Dataflow CRD
API Reference
Packages:
bytewax.io/v1alpha1
Resource Types:
Dataflow
Dataflow is the Schema for the dataflows API
Name | Type | Description | Required |
---|---|---|---|
apiVersion | string | bytewax.io/v1alpha1 | true |
kind | string | Dataflow | true |
metadata | object | Refer to the Kubernetes API documentation for the fields of the `metadata` field. | true |
spec | object |
DataflowSpec defines the desired state of Dataflow |
false |
status | object |
DataflowStatus defines the observed state of Dataflow |
false |
Dataflow.spec
DataflowSpec defines the desired state of Dataflow
Name | Type | Description | Required |
---|---|---|---|
image | object |
Dataflow container image settings |
true |
pythonFileName | string |
Python script file to run |
true |
artifactsDownload | object |
Downloads a tar file from a URL. It could be a public URL or a private GitHub repository |
false |
chartValues | string |
Advanced Bytewax helm chart values.
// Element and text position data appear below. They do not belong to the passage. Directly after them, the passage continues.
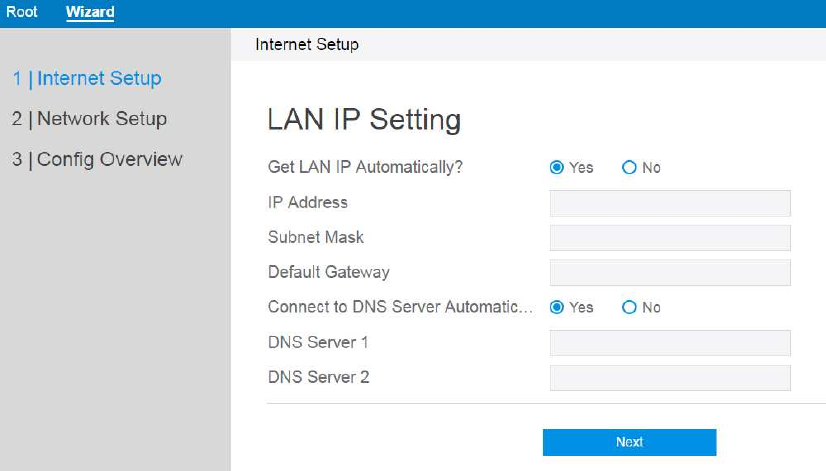Open the Root menu item
Viewport: 826px width, 471px height.
click(22, 13)
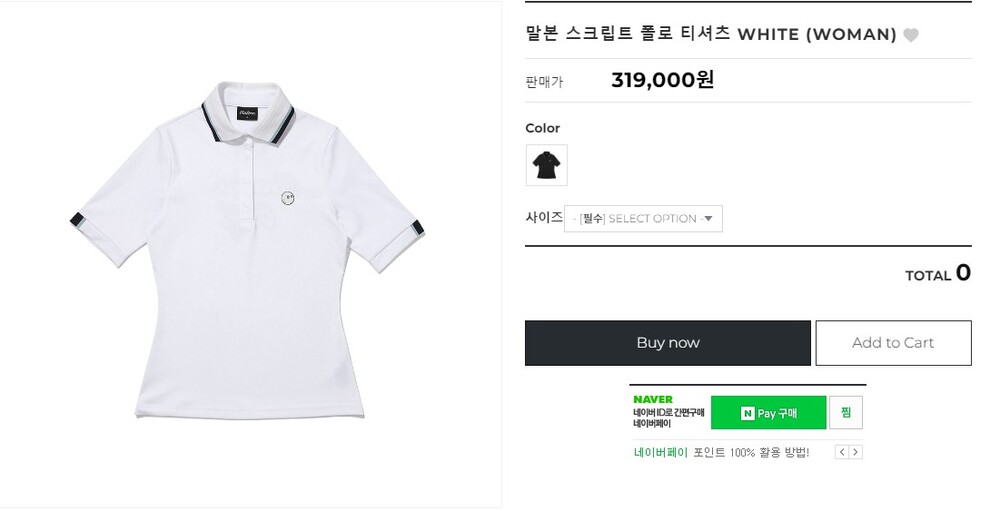
Task: Click the 사이즈 label
Action: point(544,217)
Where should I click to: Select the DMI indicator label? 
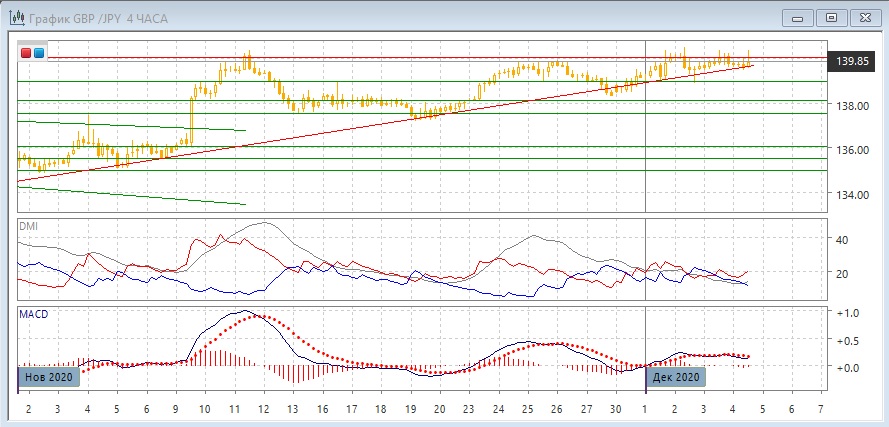point(28,227)
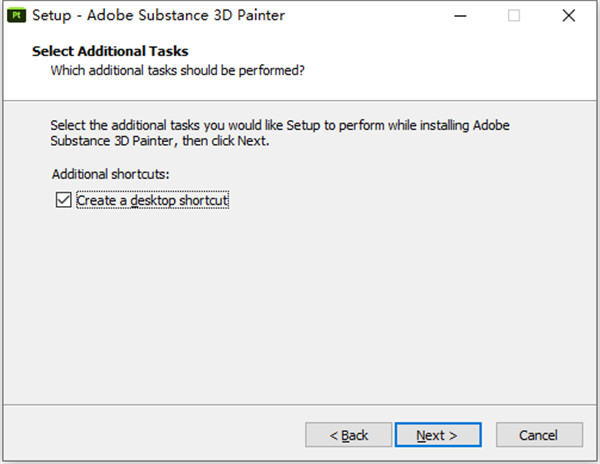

See more at https://bytewax.github.io/helm-charts |
false |
concurrencyPolicy | string |
Specifies how to treat concurrent executions of a Scheduled Dataflow. Valid values are: - "Allow": allows Dataflows to run concurrently; - "Forbid": (default) forbids concurrent runs, skipping next run if previous run hasn't finished yet; - "Replace": cancels currently running Dataflow and replaces it with a new one |
false |
configMapName | string |
Dataflow Configmap name |
false |
dependencies | []string |
Python dependencies needed to run the dataflow (use pip syntax, e.g. package-name==0.1.0) |
false |
env | []object |
Environment variables to inject to dataflow container |
false |
jobMode | boolean |
Run a Job in Kubernetes instead of an Statefulset. Use this to batch processing Default: false |
false |
keepAlive | boolean |
Keep the Dataflow container alive after dataflow ends. It could be useful for troubleshooting purposes Default: false |
false |
processesCount | integer |
Number of processes to run Default: 1 |
false |
recovery | object |
Stores recovery files in Kubernetes persistent volumes to allow resuming after a restart (your dataflow must have recovery enabled: https://bytewax.io/docs/getting-started/recovery) |
false |
schedule | string |
Dataflow schedule in Cron format, see https://en.wikipedia.org/wiki/Cron |
false |
suspend | boolean |
Suspends the Dataflow execution. For Scheduled Dataflows, it will suspend subsequent executions, it does not apply to already started executions. Default: false |
false |
tarName | string |
Tar file name stored in the dataflow configmap |
false |
workersPerProcess | integer |
Number of workers to run in each process Default: 1 |
false |
Dataflow.spec.image
Dataflow container image settings
Name | Type | Description | Required |
---|---|---|---|
tag | string |
Container image tag |
true |
pullPolicy | string |
Container image pull policy (the value must be Always, IfNotPresent or Never) Default: Always |
false |
pullSecret | string |
Kubernetes secret name to pull images Default: default-credentials |
false |
repository | string |
Container image repository URI |
false |
Dataflow.spec.artifactsDownload
Downloads a tar file from a URL. It could be a public URL or a private GitHub repository
Name | Type | Description | Required |
---|---|---|---|
url | string |
Url of the tar file to download |
true |
secretName | string |
Name of the Kubernetes secret storing Personal Access Token. It must contain the key TOKEN |
false |
token | string |
Personal Access Token |
false |
Dataflow.spec.env[index]
Name | Type | Description | Required |
---|---|---|---|
name | string |
Environment variable name |
true |
value | string |
Environment variable value |
true |
Dataflow.spec.recovery
Stores recovery files in Kubernetes persistent volumes to allow resuming after a restart (your dataflow must have recovery enabled: https://bytewax.io/docs/getting-started/recovery)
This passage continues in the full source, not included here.